The choices can seem endless when you’re trying to decide how to save and grow money quickly and efficiently. Many people don’t know that a share certificate is a great way to grow money in a set amount of time. Certificates offer you stability and peace of mind knowing that your money is secure while it’s growing.

People often mistake certificates of deposit for share certificates. Although there are similarities between the two, there are some key differences that you should be aware of when choosing a certificate. 

The main difference between the two comes down to who offers them. A share certificate is offered exclusively through not-for-profit member-owned credit unions and is insured by the National Credit Union Administration (NCUA). A share certificate allows you to set a term for how long your money will stay and earn dividends (as long as you don’t withdraw any funds before the end of that term).

A certificate of deposit (CD) allows you to earn interest, and is offered by traditional banks and insured by the Federal Deposit Insurance Corporation (FDIC). Like with a share certificate, you leave an amount of money in your account for a set period of time to allow interest to build.  

At Arkansas Federal Credit Union, we know there is no one size fits all approach to money saving. That’s why we offer share certificates with a locked-in rate and maximum security, so you can have peace of mind knowing your money is safe while it grows  over time. 

How Do Share Certificates and Certificates of Deposit Work?

If you’ve never heard of share certificates or certificates of deposit before, you might be wondering how they work and how they differ from a typical savings account. Share certificates and CDs share some factors that differentiate them from standard savings accounts and differ from each other in a few aspects. 

Share Certificates

Opening a share certificate is similar to opening a traditional savings account. For a share certificate, you deposit an amount of money that will get locked in for a selected term. That allows you to earn dividends  simply by leaving your money untouched until your term is up. Arkansas Federal lets you customize the terms of the certificate for as little as three months or as long as 7+ years. 

Share certificate rates are locked in when you open the account, so your rates will not be affected by the changes in the market. This type of certificate is great for steady and predictable growth. At Arkansas Federal, you can open a share certificate account with a deposit as low as $1,000. Opening a share certificate account is as easy as selecting a deposit amount and setting how long your term will be, then sitting back to watch your money grow over time.

—————

Short exercise A: According to the passage on share certificates, which agency insures share certificates?
Short exercise B: Please repeat the passage on share certificates word for word, starting at "If you’ve never" and ending at "as 7+ years.".

Data excerpt:
—————

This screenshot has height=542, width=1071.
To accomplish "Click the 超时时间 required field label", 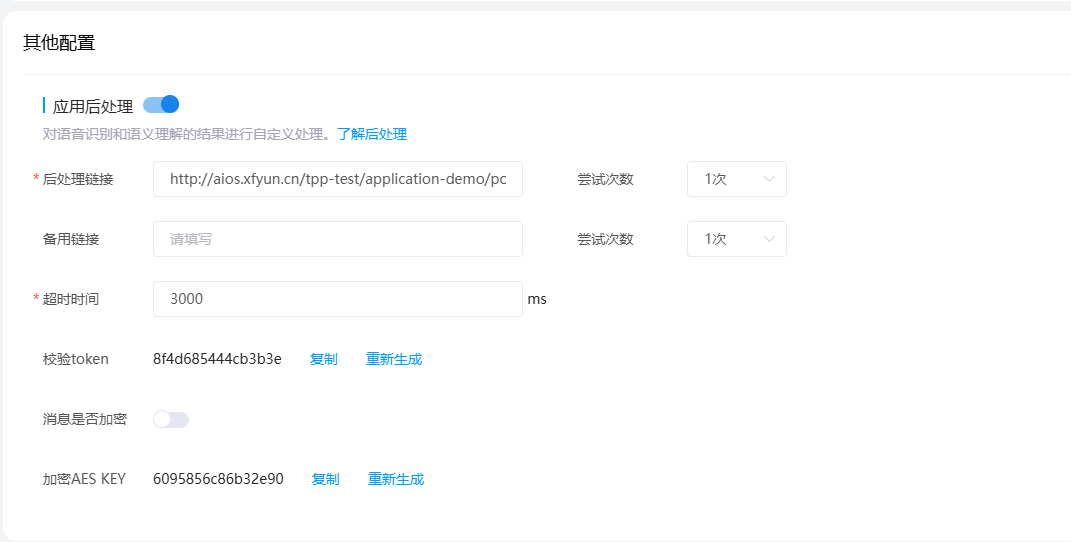I will click(71, 299).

—————

Exercise answer A: The National Credit Union Administration (NCUA).

Exercise answer B:
If you’ve never heard of share certificates or certificates of deposit before, you might be wondering how they work and how they differ from a typical savings account. Share certificates and CDs share some factors that differentiate them from standard savings accounts and differ from each other in a few aspects. 

Share Certificates

Opening a share certificate is similar to opening a traditional savings account. For a share certificate, you deposit an amount of money that will get locked in for a selected term. That allows you to earn dividends  simply by leaving your money untouched until your term is up. Arkansas Federal lets you customize the terms of the certificate for as little as three months or as long as 7+ years.